Mayday Remix : Rééchantillonnage chorégraphique
Scène

Mayday Remix : Rééchantillonnage chorégraphique

Sa carrière est jeune, mais après avoir chorégraphié deux spectacles très remarqués, Mélanie Demers se sent déjà oppressée par le rythme de production effréné qu’impose notre industrie culturelle. Pour continuer à évoluer tout en ralentissant le rythme, elle a profité d’une résidence à l’Usine C pour inviter d’autres artistes à recomposer son précédent travail.
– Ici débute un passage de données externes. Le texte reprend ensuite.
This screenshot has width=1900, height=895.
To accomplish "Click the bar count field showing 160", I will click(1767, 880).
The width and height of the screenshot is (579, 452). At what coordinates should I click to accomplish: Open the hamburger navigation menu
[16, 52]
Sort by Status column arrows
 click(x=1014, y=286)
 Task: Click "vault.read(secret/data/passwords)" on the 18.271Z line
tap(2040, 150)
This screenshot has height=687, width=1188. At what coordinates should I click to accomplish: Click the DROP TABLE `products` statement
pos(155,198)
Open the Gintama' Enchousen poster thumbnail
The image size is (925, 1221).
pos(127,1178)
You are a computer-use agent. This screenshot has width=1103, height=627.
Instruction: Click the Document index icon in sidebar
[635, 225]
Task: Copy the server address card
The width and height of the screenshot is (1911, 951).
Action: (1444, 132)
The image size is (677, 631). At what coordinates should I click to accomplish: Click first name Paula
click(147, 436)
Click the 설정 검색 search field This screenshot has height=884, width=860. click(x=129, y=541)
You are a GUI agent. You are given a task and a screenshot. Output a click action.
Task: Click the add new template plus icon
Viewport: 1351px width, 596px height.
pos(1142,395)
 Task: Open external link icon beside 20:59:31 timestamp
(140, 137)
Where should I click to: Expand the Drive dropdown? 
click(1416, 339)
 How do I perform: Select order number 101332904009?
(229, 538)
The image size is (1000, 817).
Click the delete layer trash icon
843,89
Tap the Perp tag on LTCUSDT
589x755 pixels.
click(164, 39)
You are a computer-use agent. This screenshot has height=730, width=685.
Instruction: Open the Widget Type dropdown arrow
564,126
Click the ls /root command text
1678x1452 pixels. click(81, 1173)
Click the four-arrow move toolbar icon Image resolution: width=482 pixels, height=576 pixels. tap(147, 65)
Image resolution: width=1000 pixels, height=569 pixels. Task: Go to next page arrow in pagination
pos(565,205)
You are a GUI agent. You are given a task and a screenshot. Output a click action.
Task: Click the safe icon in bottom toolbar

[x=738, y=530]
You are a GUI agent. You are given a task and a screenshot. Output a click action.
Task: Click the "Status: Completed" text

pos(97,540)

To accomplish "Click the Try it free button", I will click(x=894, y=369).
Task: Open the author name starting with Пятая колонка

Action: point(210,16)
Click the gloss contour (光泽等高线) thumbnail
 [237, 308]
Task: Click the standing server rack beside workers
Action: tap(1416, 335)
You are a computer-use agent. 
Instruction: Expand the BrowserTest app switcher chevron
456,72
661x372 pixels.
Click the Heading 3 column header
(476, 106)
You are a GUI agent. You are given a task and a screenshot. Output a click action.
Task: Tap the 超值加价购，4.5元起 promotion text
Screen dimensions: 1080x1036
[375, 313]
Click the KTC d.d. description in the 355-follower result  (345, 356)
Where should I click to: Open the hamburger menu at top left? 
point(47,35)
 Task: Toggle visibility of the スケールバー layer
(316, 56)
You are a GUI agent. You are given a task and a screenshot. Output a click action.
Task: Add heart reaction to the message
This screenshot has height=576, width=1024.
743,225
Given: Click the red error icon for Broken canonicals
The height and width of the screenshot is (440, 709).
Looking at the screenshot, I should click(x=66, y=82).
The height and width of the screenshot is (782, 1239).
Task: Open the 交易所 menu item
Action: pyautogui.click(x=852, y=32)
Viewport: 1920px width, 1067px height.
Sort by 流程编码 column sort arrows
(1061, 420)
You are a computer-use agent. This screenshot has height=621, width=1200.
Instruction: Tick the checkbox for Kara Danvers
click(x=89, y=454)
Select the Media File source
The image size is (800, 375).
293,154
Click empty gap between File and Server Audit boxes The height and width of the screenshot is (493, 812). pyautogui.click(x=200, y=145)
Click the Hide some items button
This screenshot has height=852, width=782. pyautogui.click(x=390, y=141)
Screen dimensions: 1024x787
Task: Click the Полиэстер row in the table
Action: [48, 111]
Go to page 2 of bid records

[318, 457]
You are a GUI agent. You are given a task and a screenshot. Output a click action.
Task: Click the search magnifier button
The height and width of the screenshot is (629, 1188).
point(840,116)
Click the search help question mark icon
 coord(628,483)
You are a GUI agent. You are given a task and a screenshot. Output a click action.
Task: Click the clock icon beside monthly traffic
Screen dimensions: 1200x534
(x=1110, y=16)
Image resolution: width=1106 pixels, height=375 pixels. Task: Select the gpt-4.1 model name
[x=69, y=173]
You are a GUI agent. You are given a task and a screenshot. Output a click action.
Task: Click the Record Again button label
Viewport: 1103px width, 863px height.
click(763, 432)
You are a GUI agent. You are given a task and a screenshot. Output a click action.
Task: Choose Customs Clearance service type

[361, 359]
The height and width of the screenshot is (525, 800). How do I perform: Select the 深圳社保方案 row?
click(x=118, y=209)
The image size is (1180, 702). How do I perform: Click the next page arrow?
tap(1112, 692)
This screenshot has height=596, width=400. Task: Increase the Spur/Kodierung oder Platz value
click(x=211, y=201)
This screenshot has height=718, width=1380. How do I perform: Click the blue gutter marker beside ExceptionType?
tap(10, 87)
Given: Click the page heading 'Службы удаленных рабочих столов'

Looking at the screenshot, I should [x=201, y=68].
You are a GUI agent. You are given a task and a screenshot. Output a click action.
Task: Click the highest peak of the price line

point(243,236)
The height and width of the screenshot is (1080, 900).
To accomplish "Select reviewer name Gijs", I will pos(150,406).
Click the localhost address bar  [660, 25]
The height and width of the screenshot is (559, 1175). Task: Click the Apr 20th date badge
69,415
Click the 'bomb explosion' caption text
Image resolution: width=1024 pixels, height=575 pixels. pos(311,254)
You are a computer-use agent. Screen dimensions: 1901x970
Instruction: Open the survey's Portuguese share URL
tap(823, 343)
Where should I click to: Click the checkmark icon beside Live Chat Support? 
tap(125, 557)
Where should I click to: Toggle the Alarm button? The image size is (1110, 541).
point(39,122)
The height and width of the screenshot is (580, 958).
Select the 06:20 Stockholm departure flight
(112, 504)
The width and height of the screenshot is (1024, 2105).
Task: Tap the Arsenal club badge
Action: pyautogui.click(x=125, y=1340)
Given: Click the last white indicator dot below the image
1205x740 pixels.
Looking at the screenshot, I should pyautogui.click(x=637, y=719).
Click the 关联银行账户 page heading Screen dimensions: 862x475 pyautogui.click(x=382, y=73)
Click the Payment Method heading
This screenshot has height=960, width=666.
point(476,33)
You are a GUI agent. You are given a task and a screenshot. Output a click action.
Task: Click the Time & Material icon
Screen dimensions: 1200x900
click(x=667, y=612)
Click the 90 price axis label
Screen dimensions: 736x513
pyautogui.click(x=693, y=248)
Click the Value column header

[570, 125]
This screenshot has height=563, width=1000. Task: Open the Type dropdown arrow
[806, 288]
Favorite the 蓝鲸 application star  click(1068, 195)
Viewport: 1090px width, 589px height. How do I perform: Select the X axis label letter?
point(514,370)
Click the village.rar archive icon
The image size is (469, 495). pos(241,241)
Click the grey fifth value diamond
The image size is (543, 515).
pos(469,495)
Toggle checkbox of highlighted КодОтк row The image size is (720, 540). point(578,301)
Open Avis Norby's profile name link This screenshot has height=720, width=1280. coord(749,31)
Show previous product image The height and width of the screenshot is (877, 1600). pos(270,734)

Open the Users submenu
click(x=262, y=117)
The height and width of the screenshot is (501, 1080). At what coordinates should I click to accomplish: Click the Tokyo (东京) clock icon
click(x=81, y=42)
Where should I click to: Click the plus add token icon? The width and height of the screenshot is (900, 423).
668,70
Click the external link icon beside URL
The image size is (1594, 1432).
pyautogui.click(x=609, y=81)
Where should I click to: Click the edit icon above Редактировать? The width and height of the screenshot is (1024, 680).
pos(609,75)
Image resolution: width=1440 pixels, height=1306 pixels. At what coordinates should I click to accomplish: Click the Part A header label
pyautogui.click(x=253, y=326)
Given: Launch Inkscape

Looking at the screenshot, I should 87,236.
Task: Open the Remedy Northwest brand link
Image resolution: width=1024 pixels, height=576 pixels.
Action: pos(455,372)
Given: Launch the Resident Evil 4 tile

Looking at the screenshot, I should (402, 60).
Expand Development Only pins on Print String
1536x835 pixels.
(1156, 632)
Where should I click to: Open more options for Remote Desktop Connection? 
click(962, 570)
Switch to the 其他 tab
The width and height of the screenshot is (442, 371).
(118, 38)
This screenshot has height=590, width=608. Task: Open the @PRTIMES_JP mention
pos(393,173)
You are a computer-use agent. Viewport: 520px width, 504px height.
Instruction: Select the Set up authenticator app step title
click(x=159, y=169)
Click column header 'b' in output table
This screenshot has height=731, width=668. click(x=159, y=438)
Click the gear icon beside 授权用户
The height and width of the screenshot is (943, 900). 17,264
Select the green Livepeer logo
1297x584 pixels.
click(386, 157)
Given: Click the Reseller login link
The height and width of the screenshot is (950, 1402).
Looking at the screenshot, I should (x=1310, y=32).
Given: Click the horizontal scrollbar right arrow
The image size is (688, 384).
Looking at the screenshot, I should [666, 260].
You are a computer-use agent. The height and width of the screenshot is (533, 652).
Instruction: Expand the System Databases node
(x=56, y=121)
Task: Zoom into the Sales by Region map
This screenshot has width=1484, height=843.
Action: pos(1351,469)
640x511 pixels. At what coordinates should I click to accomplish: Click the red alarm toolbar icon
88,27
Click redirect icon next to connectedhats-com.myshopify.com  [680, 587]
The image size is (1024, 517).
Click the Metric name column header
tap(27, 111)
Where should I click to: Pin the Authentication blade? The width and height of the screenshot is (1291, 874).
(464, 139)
L’idée est originale. En danse, les grandes chorégraphies du répertoire sont généralement revisitées ou reprises à l’identique de nombreuses années après leur création. Si les artistes admettent volontiers leurs influences et construisent partiellement leur langage chorégraphique à partir de  références au travail des autres, il est rare qu’un créateur offre carrément son œuvre à d’autres pour qu’ils la déconstruisent et la réinventent. C’est pourtant l’idée un peu folle qu’a eue Mélanie Demers en invitant une chorégraphe, des metteurs en scène de théâtre, un vidéaste, un dj, une écrivaine et des performeuses à créer de nouvelles versions de ses pièces Junkyard/Paradise et Goodbye. Elle a convié une galerie alléchante d’artistes: Catherine Gaudet, Olivier Choinière, Catherine Vidal, Xavier Curnillon, Poirier, Catherine Leroux et Les Fermières Obsédées.

«Comme artiste, dit-elle, on peut se perdre dans la productivité exigée par le système de subventions et par le rythme des saisons artistiques dans lesquels nos spectacles sont programmés des années à l’avance. Ça peut menacer la spontanéité du travail mais aussi empêcher un artiste de travailler longuement sur une œuvre qui lui est chère et qu’il est invité à mettre de côté pour passer au spectacle suivant, attendu par les diffuseurs. J’ai voulu me sortir de cette logique en laissant des artistes que j’admire retravailler mes deux premiers spectacles, qui m’ont toujours paru imparfaits, chacun à leur manière. Je leur donne mes interprètes, je vais aussi moi-même danser pour eux dans certains segments, et l’objet qui en résultera portera les traces de la démarche originelle tout en constituant une nouvelle œuvre.»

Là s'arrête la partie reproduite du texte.